Might reliance on machine parallelism be
garden-pathing the Deep Learning community?
it is readily acknowledged that Deep Learning (DL) training times can be very long and that DL's tractability depends on massive machine parallelism (both model and data parallelism) using GPUs and the availability of massive amounts of training data. I suggest that these dependencies belie a deep disimilarity between the essential computational natures of Deep Learning models and of cortex and that the availability of cheap machine parallelization and massive amounts of training data may be leading researchers away from the true nature of neural/cortical computation that gives rise to intelligence.
The problem with relying on shared (tied) parameters in Convolutional Nets
We know that the brain consumes several orders of magnitude less power than existing computer technology. We also know that most of the power consumed by computers is consumed by the movement of data between processor and memory and in a GPU setting, between/amongst the CPU, memory, and GPU cores. Thus, models for which substantial movement of data is intrinsic to the computation may have great difficulty realizing power efficiency commensurate with the brain. In particular, the technique of shared (tied) parameters, on which ConvNets critically depend for acceptable computation time, intrinsically involves massive data movement (i.e., in the accumulation of gradient information across multiple spatial locales from which an average gradient is then computed).
In fact, in a Deep Learning Tutorial (Hinton, Bengio & LeCun) given at NIPS 2016, Dr. LeCun acknowledges that sharing parameters entails a large amount of data movement (at ~minute 46 of the talk, Slide 66 “Distributed Learning”). Thus, the current situation is that:
- Learning (Training) time in ConvNets, which many consider to be long even with massive machine parallelism, depends on parameter sharing.
- By its algorithmic nature, parameter sharing entails massive data movement.
- Moving data eats up most of the power underlying computation.
- Thus, ConvNets will have difficulty attaining brain-like power efficiency unless they can move away from parameter sharing.
Also on slide 66, Dr LeCun references efforts to address this issue, e.g., asynchronous stochastic gradient descent, but indicates that substantial challenges remain. There has been some exploration of “locally connected” ConvNets (Gregor, Szlam, Lecun, 2011), i.e., ConvNets which do not use parameter sharing. But these are nascent efforts, and the fact remains that without parameter sharing, scalabilty of ConvNets to massive problems has to be considered an open question. What would be the training time on a larger benchmark like ImageNet, without parameter sharing?
Stepping back, the brain is, of course, locally connected. Therefore, the most parsimonius view is that the actual algorithm / mechanism of intelligence, having evolved in a locally connected system, requires local connectivity. More directly, one is extremely hard put to imagine any plausible biological instantiion of parameter sharing. Thus, the existence proof that is the brain constitutes another serious challenge to ConvNets.
Despite the near-term practical success of ConvNets, the above arguments call into question whether they capture the true principles/mechanisms of biological intelligence and raise the possibility that other technological advances, i.e., the availabiity of cheap massive parallelism and massive amounts of training data, are diverting research away from understanding / uncovering those principles/mechanisms.
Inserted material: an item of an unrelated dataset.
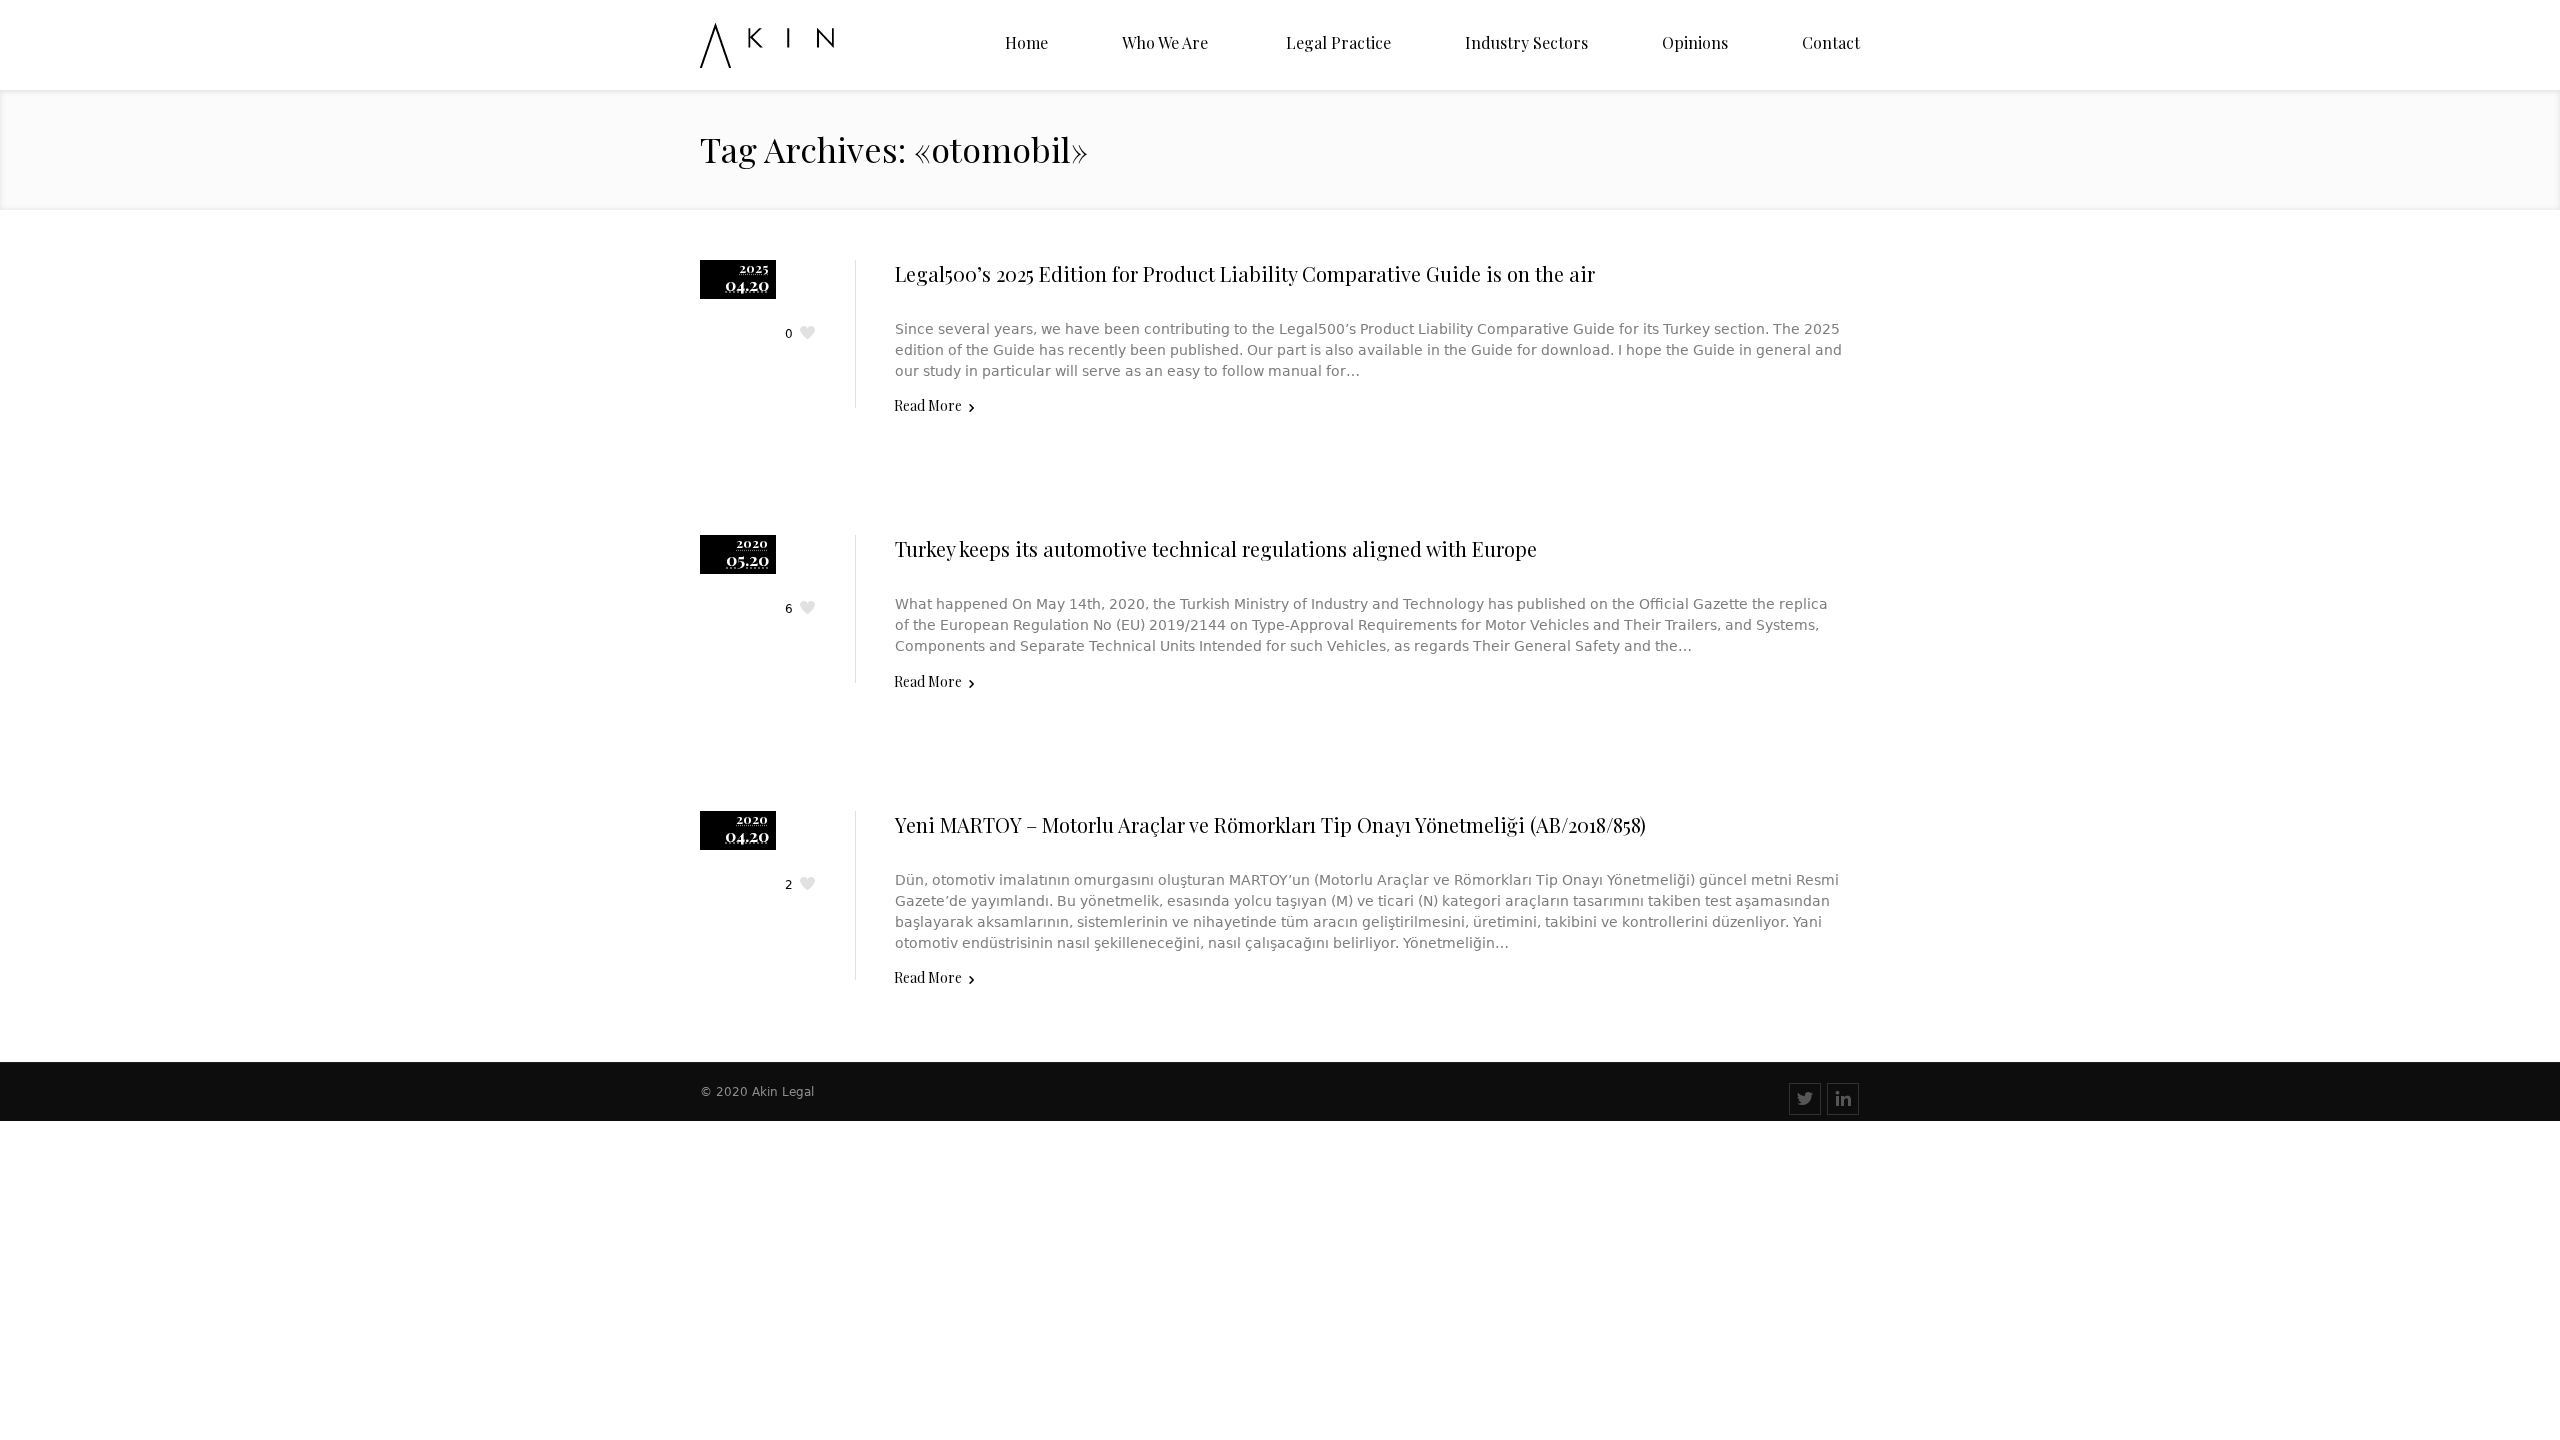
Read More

The problem with non-local learning methods
Of course, scientists have been seeking the secret of intelligence for many decades. However, the majority of that research has not specifically attempted to emulate the cortical realization of intelligence. This is true even for the majority of neural network models, up to and including the most recent state-of-the-art DL models. It is true that DL emulates some cortical characteristics, most notably cortex's multi-level, hierarchical architecture. However, both main classes of DL, those based on Restricted Boltzmann Machines (RBMs) and those based on ConvNets, continue to use non-local learning methods that depend on computing gradients and/or generating samples of large vector quantities, e.g., the state of all the cells of a hidden level or of the input level. The lack of plausible biological instantiations of and neural evidence for such methods is a long-standing crticism. There are continuing efforts to ground such methods biologically, e.g. the Bengio et al (2015) paper, "Towards Biologically Plausible Deep Learning", but many hurdles remain. Furthermore, the incremental nature of the learning (large numbers of small weight adjustments) seems at odds with the generally much faster, often single-shot, nature of human learning (as discussed, e.g., in Lake, Ullman, Tenenbaum, Gershman, 2016).
As these computationally demanding operations, i.e., computing gradients, sampling, are at the root of DL's long learning times, we again suggest that the recent massive increases in computing power, most notably massive machine parallelism via GPUs, and training data, may be diverting attention of researchers away from discovering the true principles/mechanisms of biological intelligence.